I hope you agree that it’s in everyone’s interests to foster a genuinely supportive team spirit at work. We all know how much easier the working day is when you know that others have got your back, but if the emotional argument alone isn’t enough, the statisticians amongst you might like to know that 2016 Gallup research finds organisations with engaged employees outperform others by 147%. The same research concludes that providing people with the right tools, resources, and equipment is the most important thing you can do to keep them engaged and effective.
It’s obvious, but one of the best ways of finding out what your team members need is to ask them, but please only do this if you are committed to acting on their feedback – doing nothing will only increase their frustrations and leave them feeling unsupported.
They will be able to tell you immediately what’s working and what isn’t if you ask:
- What are your biggest frustrations at work?
- Do you have the physical tools that you need to do your job?
- Do you often have to call around or search online for key information?
- Can you easily contact other team members?
- Is the flow of information within the department or team effective?
- Are any parts of your working day or workflow processes inefficient?
- Have you had the training you need to do your work well?
- Would additional training improve your work, or make it more efficient?
- What causes you the most stress during the day?
You could ask colleagues to come along to the next team meeting with their answers or you could run a lunchtime session where everyone writes their responses on post-it notes and sticks them under the question headings.

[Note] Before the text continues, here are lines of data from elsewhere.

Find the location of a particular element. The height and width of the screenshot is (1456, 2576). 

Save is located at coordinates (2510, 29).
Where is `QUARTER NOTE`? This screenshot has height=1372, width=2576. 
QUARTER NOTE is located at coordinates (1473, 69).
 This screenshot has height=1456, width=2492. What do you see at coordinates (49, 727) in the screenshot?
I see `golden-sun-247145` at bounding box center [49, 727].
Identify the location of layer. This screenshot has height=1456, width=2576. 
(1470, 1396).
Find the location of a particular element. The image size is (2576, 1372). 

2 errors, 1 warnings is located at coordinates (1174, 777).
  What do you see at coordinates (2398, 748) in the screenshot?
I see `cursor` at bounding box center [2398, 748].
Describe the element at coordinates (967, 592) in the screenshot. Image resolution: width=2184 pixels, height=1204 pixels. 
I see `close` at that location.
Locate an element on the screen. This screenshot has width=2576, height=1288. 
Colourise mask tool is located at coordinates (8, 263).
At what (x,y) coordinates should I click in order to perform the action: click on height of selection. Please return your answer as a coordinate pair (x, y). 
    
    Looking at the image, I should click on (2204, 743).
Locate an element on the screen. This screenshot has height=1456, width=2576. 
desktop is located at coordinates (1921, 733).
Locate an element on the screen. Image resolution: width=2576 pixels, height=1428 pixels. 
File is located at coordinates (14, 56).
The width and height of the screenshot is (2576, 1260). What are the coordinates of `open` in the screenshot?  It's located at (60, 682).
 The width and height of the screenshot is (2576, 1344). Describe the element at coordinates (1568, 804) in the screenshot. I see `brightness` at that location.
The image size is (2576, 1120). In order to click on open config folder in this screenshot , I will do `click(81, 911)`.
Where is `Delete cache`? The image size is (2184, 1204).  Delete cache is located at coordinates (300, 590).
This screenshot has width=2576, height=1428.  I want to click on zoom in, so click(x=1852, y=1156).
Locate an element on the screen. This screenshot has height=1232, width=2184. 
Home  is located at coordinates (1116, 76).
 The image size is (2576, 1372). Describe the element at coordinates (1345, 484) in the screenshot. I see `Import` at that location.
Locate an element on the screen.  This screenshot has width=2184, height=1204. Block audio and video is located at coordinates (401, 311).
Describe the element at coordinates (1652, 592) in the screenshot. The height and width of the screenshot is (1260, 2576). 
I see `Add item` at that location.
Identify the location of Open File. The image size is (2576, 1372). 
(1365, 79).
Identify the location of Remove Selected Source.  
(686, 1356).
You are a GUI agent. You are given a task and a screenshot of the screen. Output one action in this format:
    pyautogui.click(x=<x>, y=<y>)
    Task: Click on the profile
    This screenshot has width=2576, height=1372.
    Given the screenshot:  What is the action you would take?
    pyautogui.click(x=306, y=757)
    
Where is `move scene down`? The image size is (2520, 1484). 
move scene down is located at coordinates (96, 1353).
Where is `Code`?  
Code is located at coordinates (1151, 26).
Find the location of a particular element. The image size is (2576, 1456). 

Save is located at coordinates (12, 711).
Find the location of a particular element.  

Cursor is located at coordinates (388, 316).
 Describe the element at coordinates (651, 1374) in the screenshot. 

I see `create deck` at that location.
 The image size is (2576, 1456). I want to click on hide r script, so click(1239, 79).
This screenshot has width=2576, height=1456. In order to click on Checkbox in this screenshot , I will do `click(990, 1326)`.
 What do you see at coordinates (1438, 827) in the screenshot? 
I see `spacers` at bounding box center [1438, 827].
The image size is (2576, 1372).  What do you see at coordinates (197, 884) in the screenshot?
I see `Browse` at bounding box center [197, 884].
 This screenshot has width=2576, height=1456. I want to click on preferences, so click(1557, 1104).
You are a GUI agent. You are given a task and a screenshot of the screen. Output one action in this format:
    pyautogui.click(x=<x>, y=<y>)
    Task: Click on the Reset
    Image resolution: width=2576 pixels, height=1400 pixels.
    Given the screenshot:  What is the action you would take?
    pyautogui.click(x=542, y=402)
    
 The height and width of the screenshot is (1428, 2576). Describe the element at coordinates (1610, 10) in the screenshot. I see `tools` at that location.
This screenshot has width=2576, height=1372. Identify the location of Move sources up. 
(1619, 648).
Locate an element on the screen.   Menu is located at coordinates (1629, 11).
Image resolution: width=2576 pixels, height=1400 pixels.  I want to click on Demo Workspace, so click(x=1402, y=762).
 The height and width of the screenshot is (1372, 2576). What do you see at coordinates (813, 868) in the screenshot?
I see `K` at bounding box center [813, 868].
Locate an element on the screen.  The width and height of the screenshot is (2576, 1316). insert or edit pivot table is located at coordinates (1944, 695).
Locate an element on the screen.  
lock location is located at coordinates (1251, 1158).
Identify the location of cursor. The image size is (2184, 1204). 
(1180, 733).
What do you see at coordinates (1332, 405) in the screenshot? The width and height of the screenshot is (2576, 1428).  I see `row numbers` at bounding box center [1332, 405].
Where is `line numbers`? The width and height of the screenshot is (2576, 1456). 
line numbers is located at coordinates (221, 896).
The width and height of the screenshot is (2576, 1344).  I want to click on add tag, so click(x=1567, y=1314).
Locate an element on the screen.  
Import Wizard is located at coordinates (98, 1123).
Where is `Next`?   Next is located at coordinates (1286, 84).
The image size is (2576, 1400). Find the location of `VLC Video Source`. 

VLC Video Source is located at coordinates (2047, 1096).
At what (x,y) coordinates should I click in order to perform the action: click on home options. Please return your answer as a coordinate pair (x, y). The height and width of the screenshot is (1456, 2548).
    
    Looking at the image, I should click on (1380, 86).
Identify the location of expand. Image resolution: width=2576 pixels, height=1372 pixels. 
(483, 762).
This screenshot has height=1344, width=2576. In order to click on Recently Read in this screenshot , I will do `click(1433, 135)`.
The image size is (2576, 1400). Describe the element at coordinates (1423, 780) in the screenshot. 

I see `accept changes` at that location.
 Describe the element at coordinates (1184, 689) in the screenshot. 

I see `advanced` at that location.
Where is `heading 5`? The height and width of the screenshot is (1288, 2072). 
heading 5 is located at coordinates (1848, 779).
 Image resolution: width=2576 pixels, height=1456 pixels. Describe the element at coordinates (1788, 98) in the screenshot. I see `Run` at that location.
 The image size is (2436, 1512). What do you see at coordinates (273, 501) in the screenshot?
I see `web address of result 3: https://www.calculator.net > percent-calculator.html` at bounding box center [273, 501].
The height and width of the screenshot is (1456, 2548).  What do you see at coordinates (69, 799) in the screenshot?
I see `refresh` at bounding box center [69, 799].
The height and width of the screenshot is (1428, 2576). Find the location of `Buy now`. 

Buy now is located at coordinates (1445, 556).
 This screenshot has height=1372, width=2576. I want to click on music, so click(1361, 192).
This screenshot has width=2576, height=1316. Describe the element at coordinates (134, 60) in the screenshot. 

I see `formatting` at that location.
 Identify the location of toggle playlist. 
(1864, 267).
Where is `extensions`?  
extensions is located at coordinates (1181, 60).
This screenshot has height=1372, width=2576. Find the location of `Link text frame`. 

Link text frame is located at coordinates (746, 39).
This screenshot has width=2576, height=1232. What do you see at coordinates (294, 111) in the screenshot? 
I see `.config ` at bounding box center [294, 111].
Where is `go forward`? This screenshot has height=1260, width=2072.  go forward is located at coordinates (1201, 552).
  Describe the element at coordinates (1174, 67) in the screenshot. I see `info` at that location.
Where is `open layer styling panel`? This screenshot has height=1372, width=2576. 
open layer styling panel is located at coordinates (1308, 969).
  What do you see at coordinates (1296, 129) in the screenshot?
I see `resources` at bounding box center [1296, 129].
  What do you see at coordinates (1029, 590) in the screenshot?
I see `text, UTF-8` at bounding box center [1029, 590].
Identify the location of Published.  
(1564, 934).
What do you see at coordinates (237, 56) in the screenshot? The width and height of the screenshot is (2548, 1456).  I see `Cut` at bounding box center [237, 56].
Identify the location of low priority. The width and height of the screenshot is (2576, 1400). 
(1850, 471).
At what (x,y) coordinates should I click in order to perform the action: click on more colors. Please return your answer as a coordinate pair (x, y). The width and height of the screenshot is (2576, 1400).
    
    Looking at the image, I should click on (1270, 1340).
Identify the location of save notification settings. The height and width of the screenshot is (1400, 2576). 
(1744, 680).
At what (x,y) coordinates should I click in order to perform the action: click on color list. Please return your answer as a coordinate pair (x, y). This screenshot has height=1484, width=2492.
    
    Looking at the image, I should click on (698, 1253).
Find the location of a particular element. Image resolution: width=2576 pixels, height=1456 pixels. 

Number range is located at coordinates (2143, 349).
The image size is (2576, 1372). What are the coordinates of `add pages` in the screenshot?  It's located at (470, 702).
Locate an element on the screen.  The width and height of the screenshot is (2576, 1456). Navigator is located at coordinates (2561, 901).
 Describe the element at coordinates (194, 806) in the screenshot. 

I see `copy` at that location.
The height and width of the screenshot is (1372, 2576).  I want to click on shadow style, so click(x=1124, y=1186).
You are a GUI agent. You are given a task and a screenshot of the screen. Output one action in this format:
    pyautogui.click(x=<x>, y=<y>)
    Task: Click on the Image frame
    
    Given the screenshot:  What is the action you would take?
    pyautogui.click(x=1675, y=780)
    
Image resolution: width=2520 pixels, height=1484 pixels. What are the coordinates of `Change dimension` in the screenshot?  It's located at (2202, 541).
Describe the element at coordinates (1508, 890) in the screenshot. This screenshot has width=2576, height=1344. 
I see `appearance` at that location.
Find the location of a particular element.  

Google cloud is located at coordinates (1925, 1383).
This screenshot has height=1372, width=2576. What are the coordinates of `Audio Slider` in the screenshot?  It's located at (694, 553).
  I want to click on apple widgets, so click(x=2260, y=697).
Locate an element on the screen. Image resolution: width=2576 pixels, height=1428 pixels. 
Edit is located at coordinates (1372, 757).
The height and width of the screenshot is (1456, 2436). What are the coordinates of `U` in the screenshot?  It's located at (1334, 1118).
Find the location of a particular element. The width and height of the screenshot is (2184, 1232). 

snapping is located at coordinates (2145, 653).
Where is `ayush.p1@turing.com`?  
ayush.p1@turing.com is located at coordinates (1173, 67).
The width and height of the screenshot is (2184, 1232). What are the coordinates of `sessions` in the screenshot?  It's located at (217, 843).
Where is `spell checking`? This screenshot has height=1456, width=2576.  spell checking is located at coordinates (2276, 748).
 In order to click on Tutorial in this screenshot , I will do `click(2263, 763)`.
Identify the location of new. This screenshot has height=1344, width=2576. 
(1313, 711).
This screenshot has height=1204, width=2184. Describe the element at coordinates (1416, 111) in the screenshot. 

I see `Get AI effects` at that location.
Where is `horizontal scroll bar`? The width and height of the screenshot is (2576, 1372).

You could also ask for emailed responses or anonymous written feedback posted into a box in the staff room if this makes people feel more comfortable giving their honest thoughts. Where common themes are identified, they can be tackled as a priority. If somebody feels passionate about a particular topic, by all means ask them to take ownership of proposing solutions and keeping everyone aware of progress
Supporting your team effectively requires that you consistently:
- Listen. High achieving professionals need to feel that their boss really listens to them. People are more likely to be engaged if they work in an environment that encourages them to share their thoughts, opinions and feedback. Draw on their experiences and ideas to provide a fresh outlook or opinion on a situation. Be open to, and encourage feedback from, all staff and take action where required.
- Involve. Give real responsibility and accountability. Share financial data for the organisation for example and ask for ideas where savings can be made, customer value can be increased or where more efficient/effective policies can be applied.
- Value. Praise your staff and build their self-esteem by connecting thanks and praise to a specific action or accomplishment. Say thank you often and publicly, acknowledging where extra effort is made or where achievements have been particularly hard won. Rewarding ’employee of the month’ may seem a little cheesy to some of you, but such schemes do motivate people to go the extra mile. Ask clients to nominate members of the team in all roles for special recognition or nominate fellow colleagues for a more jokey award – the fact that the process is open to all and based on merit will help bring everyone together.
- Be empathic. Even if you don’t always give the answer they want, knowing you have listened and taken on board their concerns will go a long way in building rapport and respect.
- Support. Professionals want to feel fully supported by the organisation; they want to feel that an interest has been taken in their personal and professional development, that they are encouraged to grow and develop, and that they have a role and a future there.
- Motivate. Ensure that everyone has a live job description, featuring expectations of the role against which people are appraised annually (with a shorter, more informal performance review six monthly). These objectives should tie into the vision and mission of the organisation in order for everyone to truly feel that their efforts are making a genuine difference and building a stronger team united by a common goal.
Ultimately, support makes people feel happy and enthusiastic. Supported people are more productive, more engaged, and more likely to come up with new ideas. Their genuine commitment delivers a wide range of benefits for the organisation:
- Higher performance
- Increased productivity
- Lower absenteeism
- Reduced staff turnover
- Improved satisfaction
- Greater creativity and problem solving
Coming together is a beginning. Keeping together is progress. Working together is success.